Mi rendo conto: può essere presa per la morale del coglione, di chi si mette gli occhiali azzurrini di Polyanna. Mi ribello con forza a dipingere tutto questo come buonismo. È realismo puro e semplice. È anche l'unica possibilità di vivere con rispetto e decenza. La fiducia è la prima esperienza di cui neppure ci ricordiamo: siamo stati chiamati per nome e baciati da nostra madre, la verità è sempre nell'origine. Anche la statistica dice che la fiducia è meglio: ogni quante volte incontri un tale che ti vuole uccidere, fregandosene di punizioni perché adora la sua e tua morte? Se l'avessi già incontrato non saresti qui a dire che questo articolo è stato scritto da uno stupido ingenuo ed ottimista.

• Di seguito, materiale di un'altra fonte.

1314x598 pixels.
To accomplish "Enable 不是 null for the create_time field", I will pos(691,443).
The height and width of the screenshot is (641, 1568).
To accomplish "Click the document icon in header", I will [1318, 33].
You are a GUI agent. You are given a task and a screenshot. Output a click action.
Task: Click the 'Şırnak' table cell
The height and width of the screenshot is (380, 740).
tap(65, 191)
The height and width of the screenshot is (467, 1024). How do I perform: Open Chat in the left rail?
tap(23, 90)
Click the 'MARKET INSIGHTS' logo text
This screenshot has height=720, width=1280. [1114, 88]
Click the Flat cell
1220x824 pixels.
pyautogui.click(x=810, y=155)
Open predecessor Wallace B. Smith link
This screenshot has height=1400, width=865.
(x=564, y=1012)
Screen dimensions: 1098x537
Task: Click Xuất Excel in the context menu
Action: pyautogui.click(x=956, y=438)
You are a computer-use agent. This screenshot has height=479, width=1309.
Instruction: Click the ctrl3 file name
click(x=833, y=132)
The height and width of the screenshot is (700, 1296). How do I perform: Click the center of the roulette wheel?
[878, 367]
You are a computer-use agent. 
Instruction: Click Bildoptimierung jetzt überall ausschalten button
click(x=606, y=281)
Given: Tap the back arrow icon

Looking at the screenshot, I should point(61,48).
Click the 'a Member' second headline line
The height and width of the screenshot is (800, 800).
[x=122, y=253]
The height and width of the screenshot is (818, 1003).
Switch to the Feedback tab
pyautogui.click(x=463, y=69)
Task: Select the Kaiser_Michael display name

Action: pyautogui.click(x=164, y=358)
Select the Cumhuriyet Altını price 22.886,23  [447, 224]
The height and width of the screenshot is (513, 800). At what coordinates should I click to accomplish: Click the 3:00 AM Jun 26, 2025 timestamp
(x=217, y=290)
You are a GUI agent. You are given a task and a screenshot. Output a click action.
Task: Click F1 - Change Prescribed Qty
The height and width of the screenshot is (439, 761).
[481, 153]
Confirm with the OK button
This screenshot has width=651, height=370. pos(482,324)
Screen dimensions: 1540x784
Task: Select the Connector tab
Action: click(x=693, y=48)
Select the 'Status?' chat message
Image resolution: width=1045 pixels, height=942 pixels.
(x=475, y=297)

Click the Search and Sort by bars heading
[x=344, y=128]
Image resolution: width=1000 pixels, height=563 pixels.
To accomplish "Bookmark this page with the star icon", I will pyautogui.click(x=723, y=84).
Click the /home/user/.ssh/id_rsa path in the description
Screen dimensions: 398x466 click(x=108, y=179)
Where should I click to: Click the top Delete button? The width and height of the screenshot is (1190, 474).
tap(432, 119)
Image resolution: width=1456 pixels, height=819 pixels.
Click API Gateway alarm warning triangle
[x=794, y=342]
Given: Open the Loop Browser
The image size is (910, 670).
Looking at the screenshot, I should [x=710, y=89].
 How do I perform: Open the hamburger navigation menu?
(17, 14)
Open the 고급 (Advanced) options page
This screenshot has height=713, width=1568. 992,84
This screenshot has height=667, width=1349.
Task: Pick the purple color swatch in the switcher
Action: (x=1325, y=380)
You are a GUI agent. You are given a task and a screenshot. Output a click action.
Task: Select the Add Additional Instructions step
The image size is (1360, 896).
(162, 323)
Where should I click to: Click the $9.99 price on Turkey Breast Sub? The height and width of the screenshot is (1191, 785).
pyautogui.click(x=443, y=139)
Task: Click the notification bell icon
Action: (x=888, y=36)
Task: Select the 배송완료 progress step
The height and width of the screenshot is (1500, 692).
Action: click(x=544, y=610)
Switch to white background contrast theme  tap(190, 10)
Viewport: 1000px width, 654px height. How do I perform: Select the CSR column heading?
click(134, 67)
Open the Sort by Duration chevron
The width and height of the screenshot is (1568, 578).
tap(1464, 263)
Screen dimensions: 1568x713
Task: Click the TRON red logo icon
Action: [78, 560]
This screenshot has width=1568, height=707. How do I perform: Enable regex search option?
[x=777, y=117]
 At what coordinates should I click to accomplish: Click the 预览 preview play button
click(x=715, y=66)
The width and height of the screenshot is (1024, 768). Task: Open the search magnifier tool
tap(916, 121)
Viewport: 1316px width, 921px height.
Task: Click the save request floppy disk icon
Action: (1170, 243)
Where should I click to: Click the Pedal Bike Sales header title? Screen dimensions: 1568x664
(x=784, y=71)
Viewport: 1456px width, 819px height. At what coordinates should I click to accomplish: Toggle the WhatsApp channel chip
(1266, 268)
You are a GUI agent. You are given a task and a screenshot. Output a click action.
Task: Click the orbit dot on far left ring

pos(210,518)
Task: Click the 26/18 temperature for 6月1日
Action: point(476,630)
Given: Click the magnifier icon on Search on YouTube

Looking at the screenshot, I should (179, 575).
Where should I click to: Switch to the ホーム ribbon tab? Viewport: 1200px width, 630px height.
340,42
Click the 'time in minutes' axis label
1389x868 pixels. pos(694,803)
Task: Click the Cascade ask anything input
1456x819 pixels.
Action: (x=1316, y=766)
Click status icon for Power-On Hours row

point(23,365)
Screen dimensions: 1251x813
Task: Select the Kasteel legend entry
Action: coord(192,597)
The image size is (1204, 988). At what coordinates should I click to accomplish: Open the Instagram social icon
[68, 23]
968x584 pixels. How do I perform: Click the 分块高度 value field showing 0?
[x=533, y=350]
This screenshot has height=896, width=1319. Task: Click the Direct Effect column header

Dalla vicenda di quel pilota assassino e suicida il male si raccoglie a secchi. L'invito ovvio che ne viene è, per quanto riguarda lo Stato, al costruire palizzate che siano difficili da scavalcare anche per il diavolo. Invece i singoli sono richiamati alla prudenza. Giusto. Ma la faccenda più evidente è che non esiste la sicurezza assoluta. I metal detector e gli strumenti di radiografia sofisticatissimi degli aeroporti, la lettura di mail ed sms da parte dei servizi segreti, non decifrano l'imprevedibile.

La nostra vita - tutta - non è basata sul realizzarsi di previsioni, ma sull'accadere di qualcosa che non era racchiuso nelle premesse chimico-fisiche-sociologiche. C'è il mistero della libertà umana. Di certo tutto questo ci impone il dovere morale di aprire gli occhi. E cosa vedono questi nostri occhi, se dovessimo nascere oggi? La realtà ci viene incontro come qualcosa che non abbiamo voluto noi, gli altri non li abbiamo creati noi e i bambini sanno che non sono sempre l'inferno, come sosteneva Sartre, ma solo qualche volta. Non siamo stati noi a inventare lo sguardo affettuoso e ridente di una donna, e il ghigno di un criminale. Valorizzando e amando quegli sguardi di vicinanza e di comunanza di destino, credo possiamo combattere meglio quell'altro imprevisto. Quello criminale.

E se ci dovesse capitare di essere tra le prossime 150 vittime innocenti, saremmo almeno ricordati da persone che abbiamo amato e che ci hanno amato come persone aperte alla luce, e non come individui odiosi perché inutilmente sfiduciati e diffidenti.